I had a patient tell me that I was the first person he has spoken to since March last year. I try to speak to the patient for as long as they need, even if it’s not dental related.

NE: I think a big part of the role of a dental nurse is to be empathetic and recognise the subtle signs of patients who may be struggling. We get to see such a spectrum of personalities that we have to be able to quickly identify what is going through a patient’s mind and react with empathy.

PH: Dental nurses are trained to monitor their surroundings at all times during a dental procedure – this means watching out for any subtle changes in skin tone, lip colour, body language, facial expressions and overall behaviour of not only the patient, but also of their clinician. Long-standing members of staff seem to have a better relationship with their patients, so are better placed to notice any changes in what is considered 'normal' behaviour. Dental nurses are more than well-placed to recognise signs of self-harming, too.

Is active listening a key part of what dental nurses do?

AF: Yes, I feel an important part of our job is to communicate with the patient. Communication allows me to convey empathy so that they feel more comfortable within the dental environment and can form a trusting bond with the dental nurse and the dentist.

Listening and understanding the patient is such an important part of our role – whether it’s about dentistry, their fears or even just general life, we listen.

NE: It’s definitely a key part of what we do. Not only do we listen to what the dentist is saying, but to the patient, too. Sometimes, I feel it’s just nice for the patients to be able to chat with us about how they have been feelingand what they have been up to during this difficult time. For some patients, it’s the only time they really get out so I think it’s important for us to listen.
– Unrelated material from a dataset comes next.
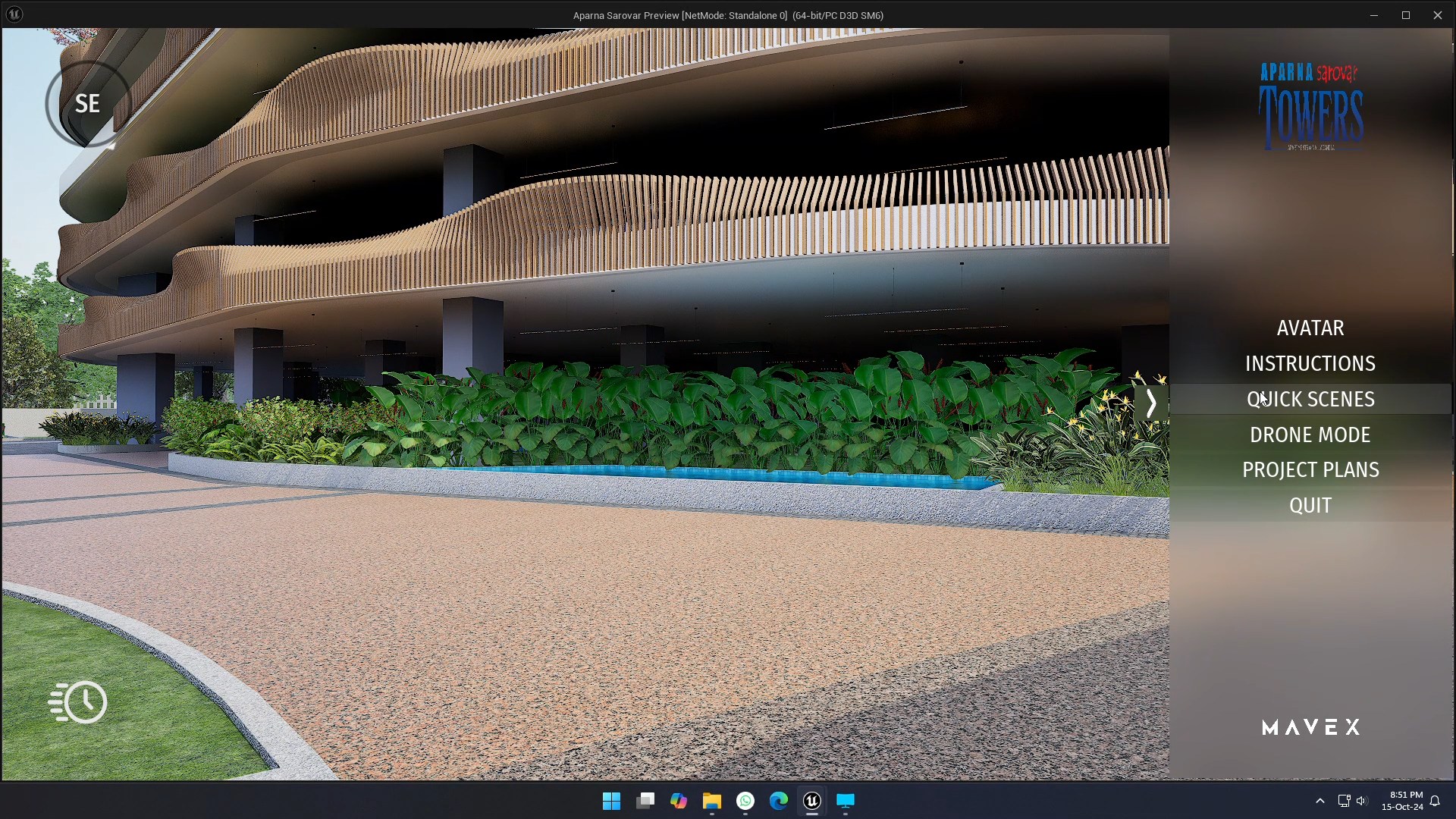Click the Aparna Sarovar Towers logo

point(1310,107)
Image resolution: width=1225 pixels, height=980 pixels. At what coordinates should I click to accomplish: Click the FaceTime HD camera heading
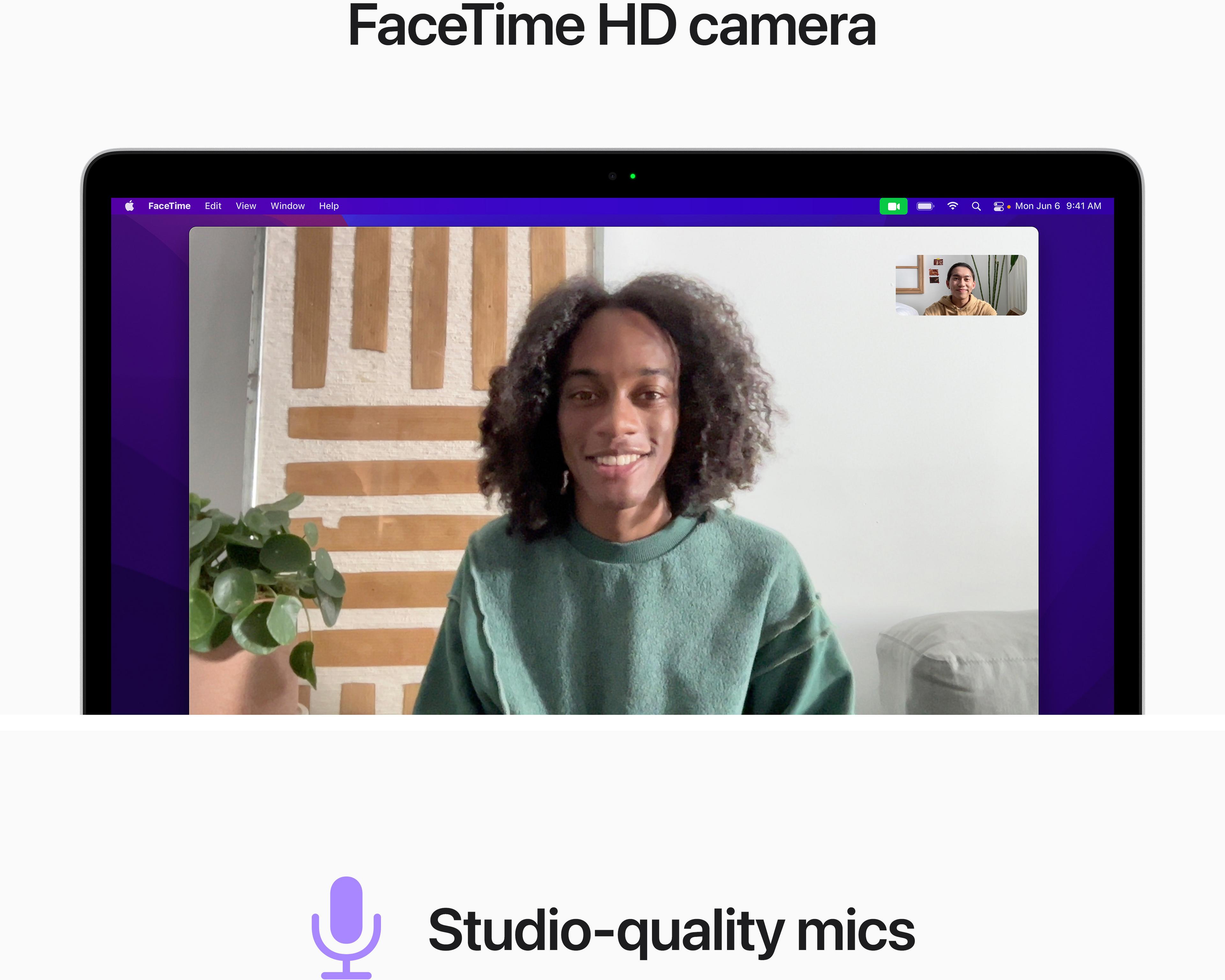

PH: For a surgery to operate effectively, active listening is a must. Some dental nurses are jokingly labelled 'psychic' because they seem to be one step ahead of their clinicians most of the time. No, we are not able to read our team-mate’s mind, but we tend to listen actively and carefully to what is being communicated between the clinician and the patient. One aspect of the dental nurse’s role is to type notes whilst the dentist dictates (he or she has to ensure that the notes are accurate), and this is one way of gathering information and analysing it against past data from previous appointments. Active listening is indeed a key part of the dental nurse’s duties.

What other courses have you done in the past year?
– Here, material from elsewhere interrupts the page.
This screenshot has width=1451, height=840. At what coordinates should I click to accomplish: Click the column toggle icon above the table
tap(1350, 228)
AF: I have been doing a lot of research and playing my part. There have been rising cases of domestic abuse, which has led me to research this topic. I’ve been able to access free-to-print cards/stickers/posters from relevant websites to put up in our practice, which increases awareness and promotes conversation. Again, this might be the only time someone can leave their home so it’s important to create a safe place and help people as much as possible.

NE: I recently completed an Understanding First Aid within the Dental Environment course. I have also completed the Coronavirus (COVID-19) Awareness course to help equip us with further knowledge of the virus.

PH: I completed the COVID-19: Psychological First Aid course by Public Health England in July 2020, as part of my role as an NHS check-in-and-chat volunteer. It is available free of charge on the Future Learn platform. I did this course to further recognise signs of distress and to provide support to those in need of it. I also learned how emergencies may have an impact on people’s mental health, how to provide assistance to my colleagues if they needed someone to talk to and how to be a good listener. It is possible to encourage someone to reach out to their family, friends and community. I highly recommend it for those looking into providing mental health support during these challenging times.I also completed the Overcoming Imposter Syndrome: Identify Patterns Undermining Your Confidence on the Future Learn website, but that’s another story for another day.